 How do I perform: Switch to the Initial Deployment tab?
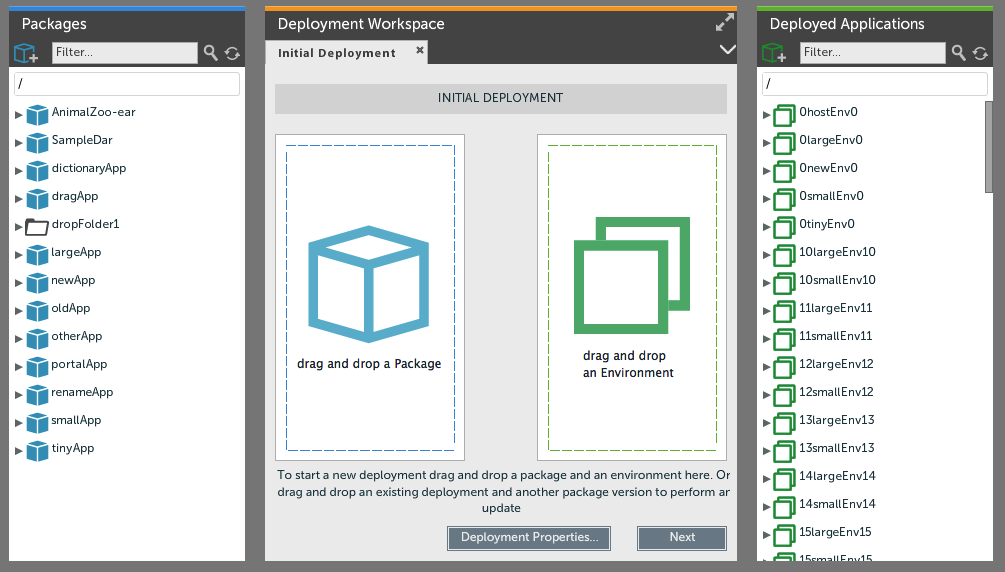336,53
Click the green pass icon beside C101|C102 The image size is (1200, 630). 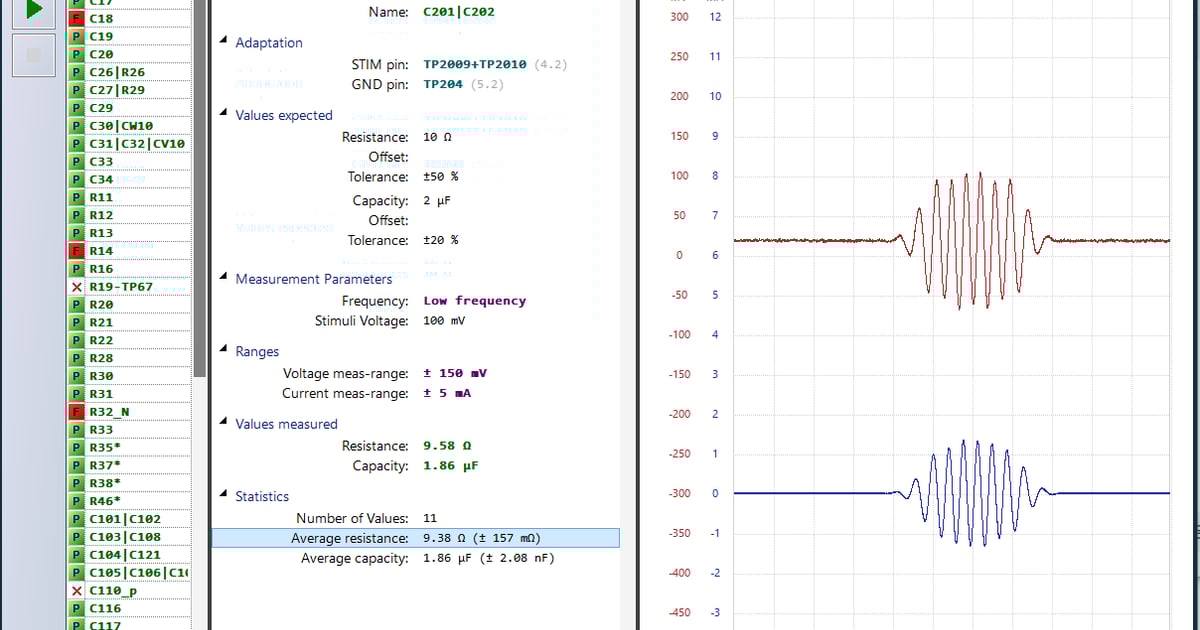(76, 519)
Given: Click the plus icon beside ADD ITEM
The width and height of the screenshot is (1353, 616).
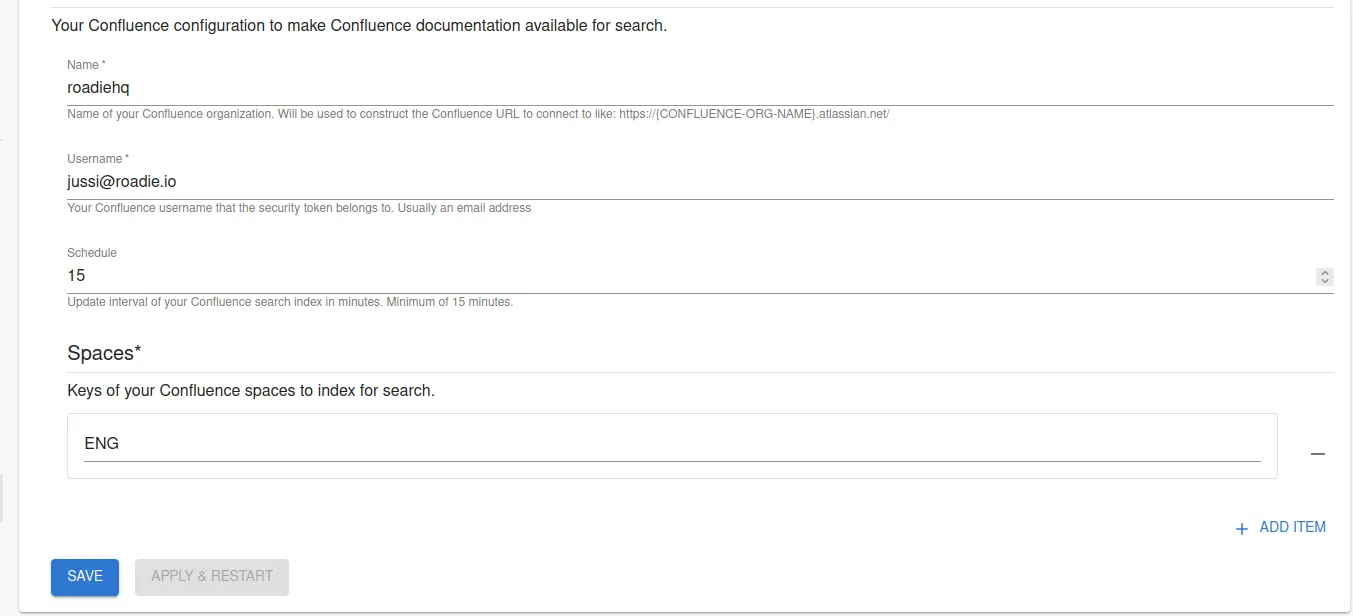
--- --- ---
WORK ITEM: Would you retype exactly the lines running from the line that contains "Given: Click the plus icon beside ADD ITEM" through the end of the listing above, both included? Skip every picture.

TASK RESPONSE:
Given: Click the plus icon beside ADD ITEM
The width and height of the screenshot is (1353, 616).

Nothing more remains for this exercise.